Кристина восприняла сватовство как комплимент — стать супругой императора было весьма и весьма почётно, а сам посол вошёл в круг её приближённых лиц и стал кавалером ордена Амаранта. Некоторое время спустя Пиментелли дель Прадо по поручению Кристины посвятил Монтекукколи в тайну её предстоящего отречения, и тот был вынужден задержаться в Швеции до апреля 1654 года. С собой он повёз письмо королевы кесарю, а заодно вывез из страны коробку с её драгоценностями. Вероятно, королева решила сама не рисковать и поручила сделать это человеку, пользовавшемуся дипломатическим иммунитетом.

Одновременно с венским послом в Стокгольм прибыл посол России, который, по свидетельству Мэссон, не явился на назначенную ему в десять часов утра королевой аудиенцию, поскольку был пьян[79].

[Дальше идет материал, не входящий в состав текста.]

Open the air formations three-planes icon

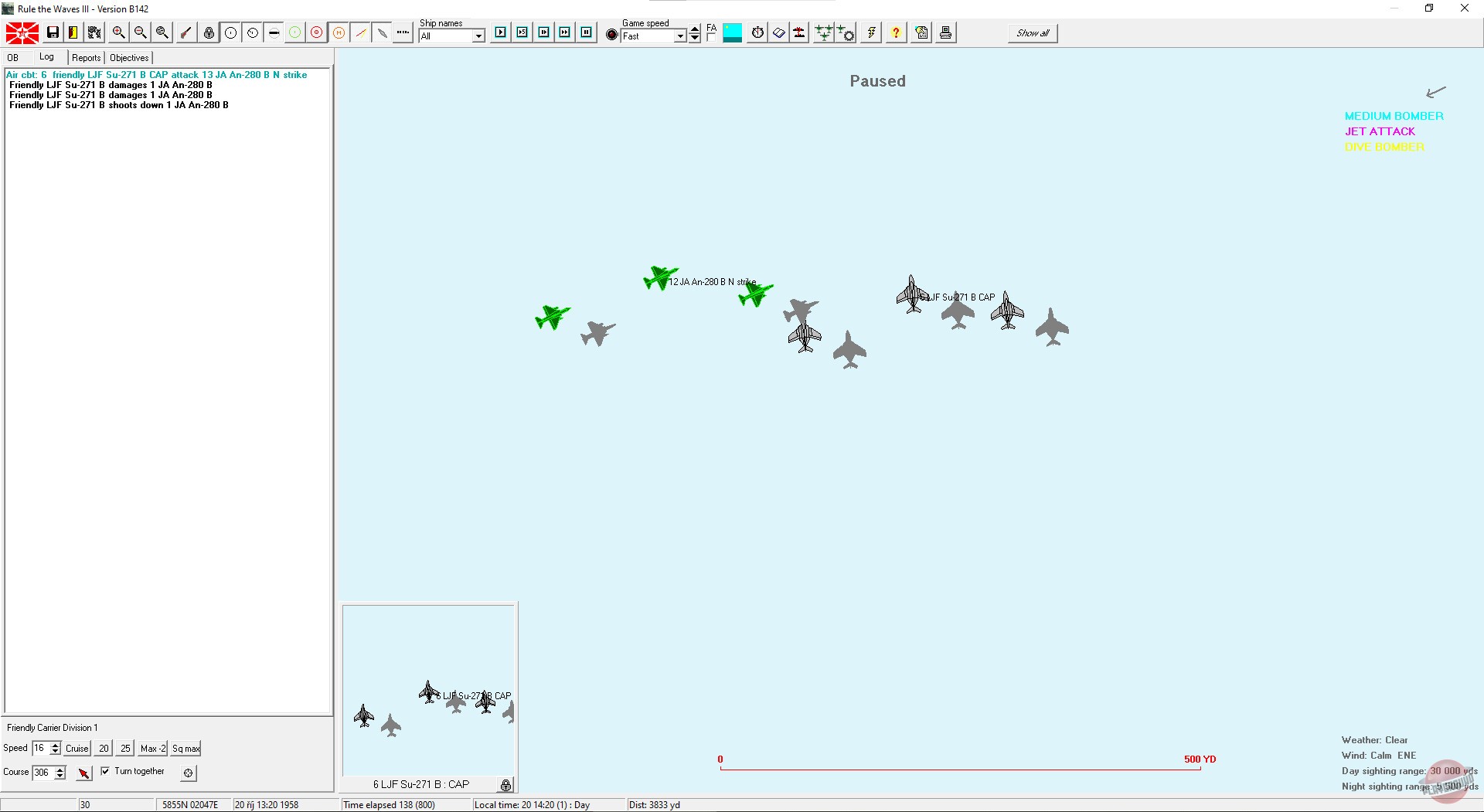click(823, 32)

Отсрочка, которую дала себе Кристина на три года, была довольно трудным для неё временем. Ей пришлось проводить политику оздоровления финансов страны, которая, в общем-то, закончилась неудачно. Став между двумя религиями, она разрывалась между чувством долга и своими желаниями. Она прилагала колоссальные усилия для того, чтобы склонить на свою сторону пфальцскую семью, канцлера Оксеншерну, правительство и парламент, и не всегда находила в них поддержку. Она выдержала поток брани и критики в свой адрес и окончательно разделалась со своим фаворитом М. Г. Делагарди. Ей приходилось улаживать горячий конфликт крестьянства с дворянами и делать много других неприятных вещей. Как вспоминал потом М. Делагарди, Кристина как-то в присутствии Карла Густава сказала, что каждое появление у неё в кабинете секретаря равносильно появлению дьявола.

вернуться

78

М. Г. Делагарди при Карле X вернёт своё былое положение при дворе, а после его смерти в 1660 году станет канцлером и главным опекуном малолетнего Карла XI. Вот тогда-то и скажется его мелочная натура. Он станет мстить королеве Кристине. Во время войны с Россией он покажет себя бездарным военачальником.

вернуться

79

По-видимому, речь идёт о после Головине. См. о нём ниже.